> **Stated goal**
Can you carry on the library blog review of The Lunar Chronicles, picking up right after its final sentence?

The Lunar Chronicles by Marissa Meyer - Evanston Public Library

So, a little while ago, I mentioned I was reading The Lunar Chronicles for the first time, and enjoying it. And I didn’t go into much further detail, as at the time I hadn’t yet finished the final book, and was waiting until I had to do a full review. Last week that goal was achieved, so here I am.

This is a series that’s been on the radar of YA/sci-fi/fairytale retelling/crossover fans for a number of years now. Many of us read it ages back, and I’m late to the party; but in this case it means I got to read everything at once, and appreciate the well-done tropes from a non-cynical point of view.

In the 2010s, I was so over fairytale retellings; the niche genre had really started gaining steam, and they were everywhere. So, while I like fairytales as much as the next former childhood-dress-up princess, I avoided these novels — and that included Cinder, Scarlet, Cress, and Winter.

> **Supplied data**

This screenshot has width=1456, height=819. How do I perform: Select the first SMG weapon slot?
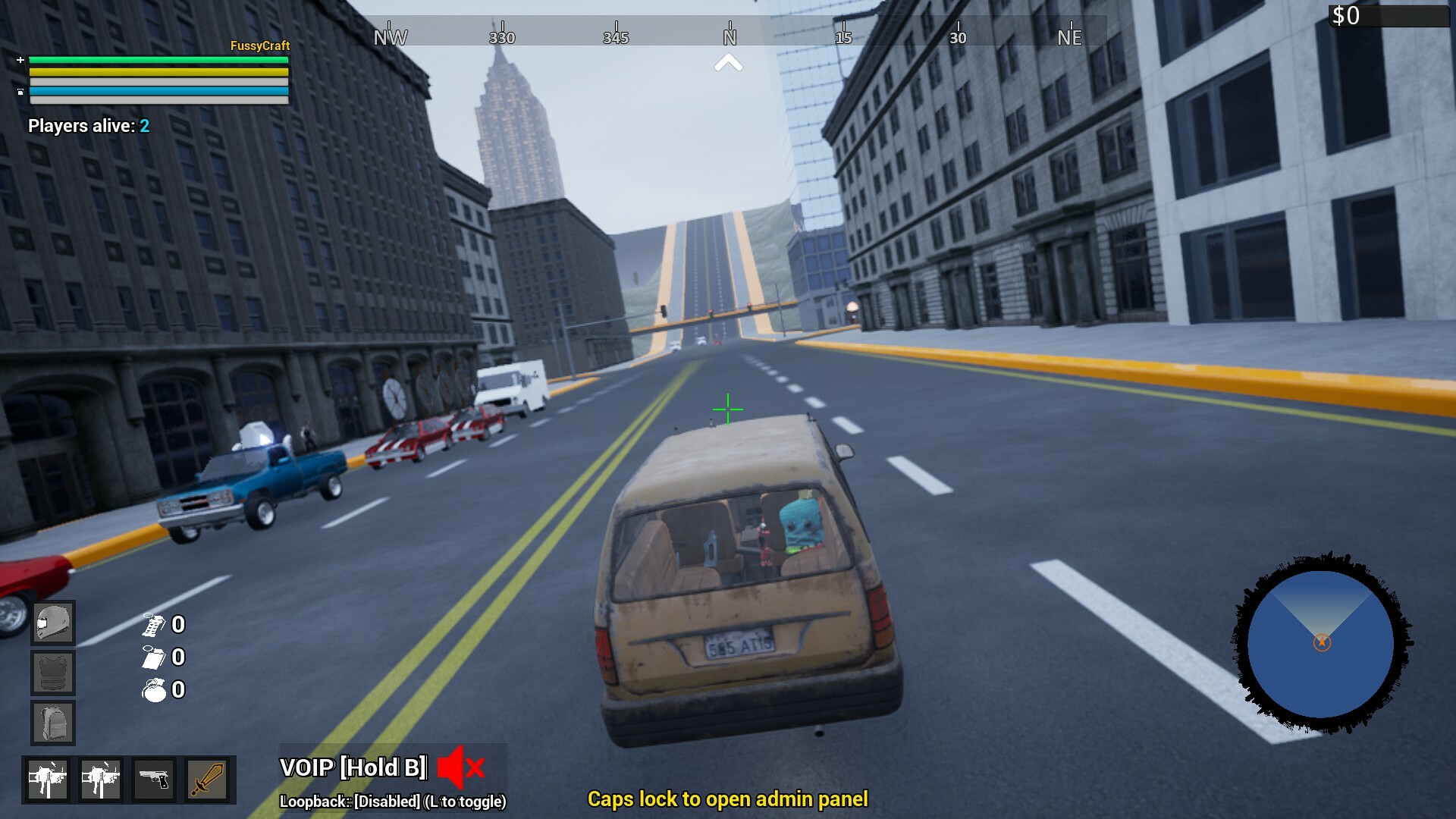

> **Written response**
Then, finally, last year, I bit the metaphorical bullet; now that the series has been published for a while, sets of all the paperbacks are cheaper than they used to be, and it was lockdown, and… I think everybody knows how the rest of that sentence goes. Anyway, onto the review already!

Cinder isn’t your typical rags-to-riches Cinderella-inspired story. For one, it’s very realistic, set in the future after a huge war, and lot of the problems society constantly struggles with — poverty, inequality, lack of resources, political trickiness — totally exist, and therefore the setting is quite relatable. Cinder herself is in fact a cyborg — basically half human and half robot — and her stepmother (not evil, but certainly nasty and unpleasant) resents having to buy her upgraded parts when something malfunctions or wears out. So, in the early chapters of the first book, Cinder is an excellent metaphor for disability and prejudice — neighbors and colleagues don’t completely trust her, for no reason other than her cyborg status; she’s deemed inferior by her stepmother, and only worthy of being assigned the chores no one else wants to do. The way this sentiment is expressed, in this context, is powerful. For all of us who couldn’t really understand why Cinderella was so put upon — they made her scrub the floors and stoke the fire because she was…pretty?? — Cinder is an infinitely more relatable figure.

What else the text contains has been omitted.